## [Exercise details]
Below are lines of data; restate word for word those running from the line containing "This screenshot has height=803, width=1543." to the line containing "Click the paperclip", inclusive, and no others.

## [Extracted data]
────────────────

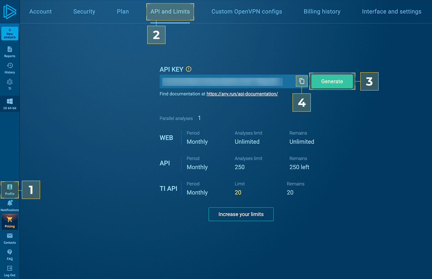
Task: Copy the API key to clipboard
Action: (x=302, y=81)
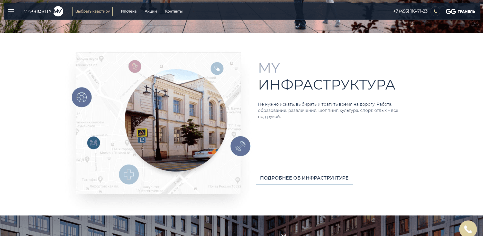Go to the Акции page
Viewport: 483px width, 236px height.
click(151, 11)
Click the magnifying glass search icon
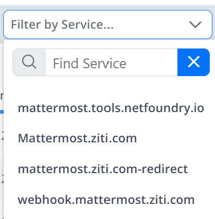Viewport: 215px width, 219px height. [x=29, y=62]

────────────────

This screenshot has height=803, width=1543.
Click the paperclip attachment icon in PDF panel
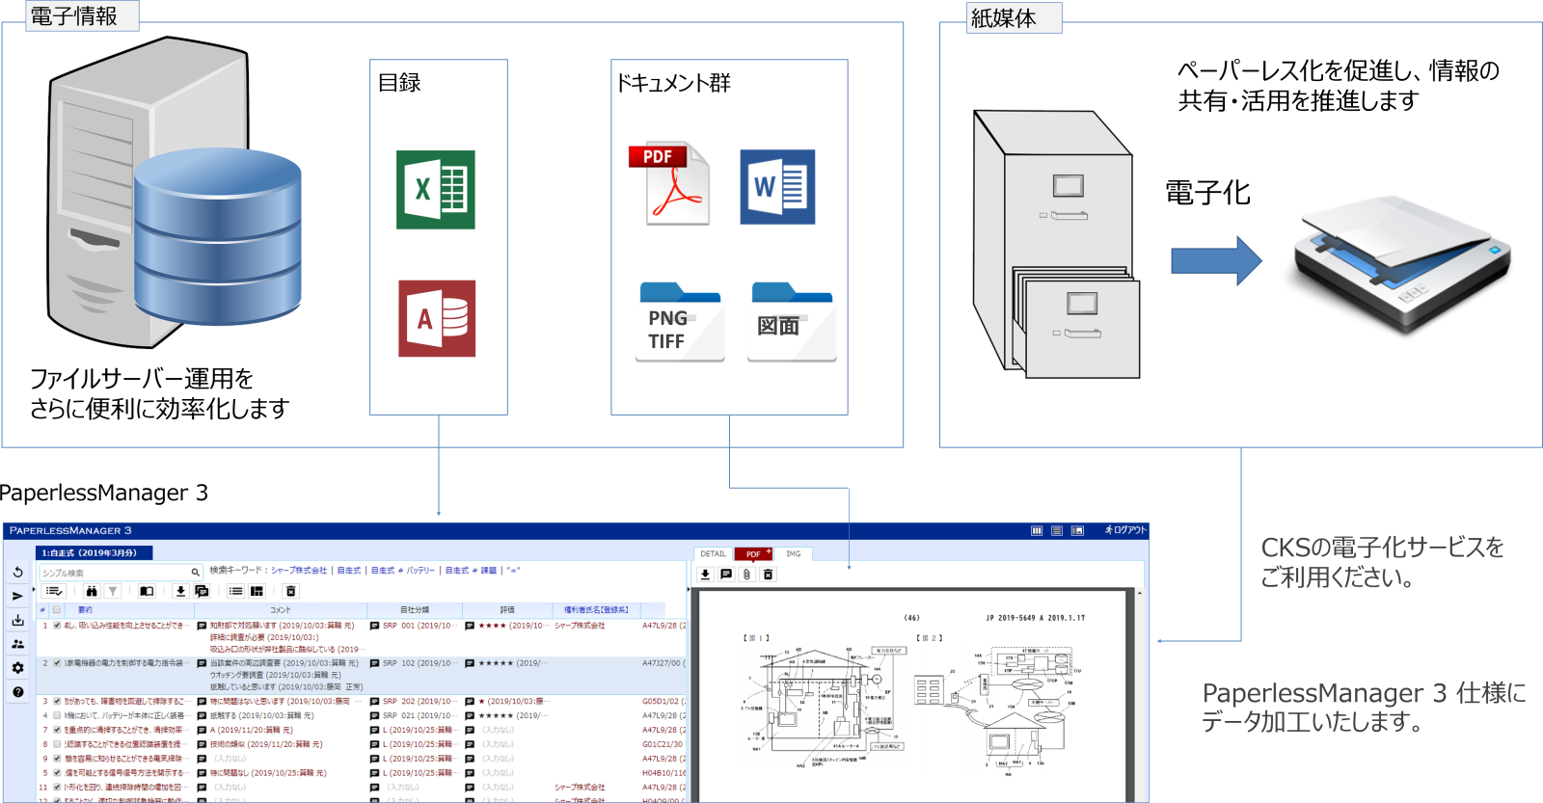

────────────────

## [Exercise output]
This screenshot has height=803, width=1543.
Click the paperclip attachment icon in PDF panel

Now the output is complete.